(Samuel P. Langley was born August 22, 1834 in Roxbury, Massuchusetts, U.S. and died in Febuary 27, 1906, Aiken, South Carolina)


    Samuel P. Langley was a U.S. astronomer, physicist, and aeronautics pioneer who contributed to the knowledge of solar phenomena as related to meteorology and built the first successful heavier-than-air flying machine. After practicing civil engineering and architecture in Chicago and 'St. Louis, Mo., he returned to Boston, received an assistantship at the Harvard Observatory, and later taught mathematics at the U.S. Naval Academy, Annapolis, Md. In 1867 he accepted the directorship of the Allegheny Observatory and became professor of physics and astronomy at the University of Pittsburgh. His chief interest was solar activity and its effect on the weather. In 1878 he invented the bolometer, a radiant-heat detector that is sensitive to differences in temperature of one hundred-thousandth of a degree. This device enabled him to study the solar spectrum (light rays from the Sun) far into its infrared (heat-ray) region and to measure the intensity of solar radiation at various wavelengths. While at Allegheny, Langley made important experiments on the lift and drag of an aircraft moving through the air at a measured speed. Backed by these experiments, he was the first to offer a clear explanation of the way birds soar and glide without appreciable wing movement.

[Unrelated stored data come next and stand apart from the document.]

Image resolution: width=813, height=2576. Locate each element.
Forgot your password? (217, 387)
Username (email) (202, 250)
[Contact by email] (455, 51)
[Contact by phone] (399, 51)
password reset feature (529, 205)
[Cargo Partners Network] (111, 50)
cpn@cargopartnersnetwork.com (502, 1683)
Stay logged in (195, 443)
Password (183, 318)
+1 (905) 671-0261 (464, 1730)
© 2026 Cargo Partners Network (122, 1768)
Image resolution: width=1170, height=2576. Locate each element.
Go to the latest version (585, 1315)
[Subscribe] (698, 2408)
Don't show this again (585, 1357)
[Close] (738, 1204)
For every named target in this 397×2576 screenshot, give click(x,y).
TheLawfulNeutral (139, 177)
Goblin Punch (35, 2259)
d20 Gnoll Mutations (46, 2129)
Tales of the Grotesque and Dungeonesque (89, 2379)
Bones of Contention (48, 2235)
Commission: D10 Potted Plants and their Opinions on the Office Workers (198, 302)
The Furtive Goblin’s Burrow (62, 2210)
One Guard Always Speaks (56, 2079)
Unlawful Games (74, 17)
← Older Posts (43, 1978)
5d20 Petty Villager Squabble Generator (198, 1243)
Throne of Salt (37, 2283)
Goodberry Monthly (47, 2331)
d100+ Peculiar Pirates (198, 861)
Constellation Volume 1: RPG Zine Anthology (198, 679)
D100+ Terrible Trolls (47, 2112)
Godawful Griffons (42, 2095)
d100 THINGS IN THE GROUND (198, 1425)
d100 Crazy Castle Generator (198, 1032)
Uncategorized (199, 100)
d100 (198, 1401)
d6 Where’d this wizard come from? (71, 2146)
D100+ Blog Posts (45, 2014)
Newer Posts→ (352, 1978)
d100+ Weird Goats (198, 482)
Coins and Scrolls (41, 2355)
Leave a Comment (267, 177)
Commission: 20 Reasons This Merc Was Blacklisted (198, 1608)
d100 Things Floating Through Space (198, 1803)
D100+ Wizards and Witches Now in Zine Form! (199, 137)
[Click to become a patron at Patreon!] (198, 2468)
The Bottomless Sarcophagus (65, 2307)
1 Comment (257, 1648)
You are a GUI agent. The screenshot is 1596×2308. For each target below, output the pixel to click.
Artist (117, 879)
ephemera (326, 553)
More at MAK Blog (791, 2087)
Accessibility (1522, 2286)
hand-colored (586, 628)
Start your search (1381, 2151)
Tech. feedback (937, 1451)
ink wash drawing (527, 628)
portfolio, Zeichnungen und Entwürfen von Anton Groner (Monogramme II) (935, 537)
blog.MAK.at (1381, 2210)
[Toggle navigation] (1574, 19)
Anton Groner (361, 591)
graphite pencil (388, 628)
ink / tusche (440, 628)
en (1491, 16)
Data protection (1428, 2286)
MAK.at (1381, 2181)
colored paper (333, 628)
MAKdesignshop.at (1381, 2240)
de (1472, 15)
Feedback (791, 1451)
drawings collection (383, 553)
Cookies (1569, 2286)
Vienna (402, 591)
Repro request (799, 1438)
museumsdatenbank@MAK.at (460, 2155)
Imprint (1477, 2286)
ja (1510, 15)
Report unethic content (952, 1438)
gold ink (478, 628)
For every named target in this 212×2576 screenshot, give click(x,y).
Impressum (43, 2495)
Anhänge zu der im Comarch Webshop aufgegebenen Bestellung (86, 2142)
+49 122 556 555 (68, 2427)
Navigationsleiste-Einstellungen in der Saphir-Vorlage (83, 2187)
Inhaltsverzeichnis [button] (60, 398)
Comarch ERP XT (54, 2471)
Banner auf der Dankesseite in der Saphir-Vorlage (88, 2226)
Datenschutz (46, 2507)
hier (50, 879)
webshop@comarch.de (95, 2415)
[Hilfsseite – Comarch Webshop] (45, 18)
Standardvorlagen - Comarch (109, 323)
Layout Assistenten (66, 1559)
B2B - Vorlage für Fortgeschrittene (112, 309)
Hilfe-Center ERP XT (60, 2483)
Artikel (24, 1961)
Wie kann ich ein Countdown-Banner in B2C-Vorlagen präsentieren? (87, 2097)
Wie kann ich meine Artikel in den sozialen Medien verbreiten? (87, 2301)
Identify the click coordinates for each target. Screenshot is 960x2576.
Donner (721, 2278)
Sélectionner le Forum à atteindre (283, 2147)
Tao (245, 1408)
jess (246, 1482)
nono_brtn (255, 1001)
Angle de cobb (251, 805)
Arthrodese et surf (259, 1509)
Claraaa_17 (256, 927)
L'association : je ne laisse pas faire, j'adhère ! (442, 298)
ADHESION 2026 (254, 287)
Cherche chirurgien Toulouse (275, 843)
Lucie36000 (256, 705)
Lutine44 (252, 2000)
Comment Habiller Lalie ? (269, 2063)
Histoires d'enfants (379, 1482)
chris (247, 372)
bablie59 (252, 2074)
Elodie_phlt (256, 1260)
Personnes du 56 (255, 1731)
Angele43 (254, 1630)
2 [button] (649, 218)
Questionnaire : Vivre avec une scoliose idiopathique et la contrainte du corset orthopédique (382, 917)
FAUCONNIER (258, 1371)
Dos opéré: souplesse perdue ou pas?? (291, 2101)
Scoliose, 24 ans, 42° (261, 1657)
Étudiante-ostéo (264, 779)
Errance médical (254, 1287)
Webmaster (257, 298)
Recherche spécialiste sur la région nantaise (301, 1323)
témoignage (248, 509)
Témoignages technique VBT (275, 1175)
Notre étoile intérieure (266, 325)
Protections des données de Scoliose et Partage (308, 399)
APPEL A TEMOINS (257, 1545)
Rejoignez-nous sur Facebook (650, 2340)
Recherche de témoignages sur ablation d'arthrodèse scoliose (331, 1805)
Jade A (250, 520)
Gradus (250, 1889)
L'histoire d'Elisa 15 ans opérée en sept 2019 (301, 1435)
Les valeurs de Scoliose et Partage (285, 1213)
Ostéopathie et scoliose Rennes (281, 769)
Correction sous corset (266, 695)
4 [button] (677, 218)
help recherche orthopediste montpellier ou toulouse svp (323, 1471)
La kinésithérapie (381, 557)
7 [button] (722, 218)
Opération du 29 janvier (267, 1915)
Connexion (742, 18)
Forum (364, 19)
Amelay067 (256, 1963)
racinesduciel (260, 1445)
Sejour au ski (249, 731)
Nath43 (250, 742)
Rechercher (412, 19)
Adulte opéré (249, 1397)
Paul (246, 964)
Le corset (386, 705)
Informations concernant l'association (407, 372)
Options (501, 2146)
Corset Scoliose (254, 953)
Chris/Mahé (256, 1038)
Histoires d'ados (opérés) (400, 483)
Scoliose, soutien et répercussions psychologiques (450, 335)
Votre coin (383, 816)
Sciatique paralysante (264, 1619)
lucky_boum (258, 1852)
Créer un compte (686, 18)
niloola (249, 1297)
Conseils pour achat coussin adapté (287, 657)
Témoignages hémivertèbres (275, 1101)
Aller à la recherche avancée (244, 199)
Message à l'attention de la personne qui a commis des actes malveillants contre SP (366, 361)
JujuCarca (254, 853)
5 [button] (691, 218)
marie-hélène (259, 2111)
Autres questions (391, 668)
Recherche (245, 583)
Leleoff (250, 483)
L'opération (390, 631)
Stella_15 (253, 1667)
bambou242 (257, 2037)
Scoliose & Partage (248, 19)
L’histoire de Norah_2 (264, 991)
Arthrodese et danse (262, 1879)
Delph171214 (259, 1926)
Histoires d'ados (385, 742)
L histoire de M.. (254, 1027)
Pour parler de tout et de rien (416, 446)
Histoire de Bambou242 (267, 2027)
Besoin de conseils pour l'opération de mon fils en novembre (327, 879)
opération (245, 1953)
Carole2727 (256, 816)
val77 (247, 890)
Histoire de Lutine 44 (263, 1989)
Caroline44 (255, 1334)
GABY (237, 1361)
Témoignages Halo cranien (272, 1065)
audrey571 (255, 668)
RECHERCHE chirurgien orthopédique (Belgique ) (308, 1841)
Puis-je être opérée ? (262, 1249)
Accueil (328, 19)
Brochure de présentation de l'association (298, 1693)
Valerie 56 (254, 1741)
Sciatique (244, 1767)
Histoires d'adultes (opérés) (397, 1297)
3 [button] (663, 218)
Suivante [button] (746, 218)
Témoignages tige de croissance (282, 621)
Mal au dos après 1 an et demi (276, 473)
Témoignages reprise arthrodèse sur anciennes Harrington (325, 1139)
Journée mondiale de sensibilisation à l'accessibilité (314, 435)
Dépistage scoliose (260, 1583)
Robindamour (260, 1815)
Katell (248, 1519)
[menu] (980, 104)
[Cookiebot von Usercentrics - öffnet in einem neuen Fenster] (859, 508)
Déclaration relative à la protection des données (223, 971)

    In 1896 he became the first man to build a successful unmanned heavier-than-air flying machine. Propelled by a steam engine, the 26-pound (9.7 kilograms) craft flew 4,200 feet (1,280 metres). His first manned aircraft, powered by a five-cylinder air-cooled gasoline engine designed by Langley's assistant Charles M. Manly and piloted by Manly, snagged upon launching from a catapult, and it crashed into the Potomac River for the second and last time on Dec. 8, 1903, just nine days before the successful nights of the Wright brothers near Kitty Hawk, N.C. It had a wingspan of 48 feet and a total weight (with pilot) of 850 pounds. Some authorities believe that if his catapult had not failed, Langley would have been the first to fly a manned heavier-than-air machine.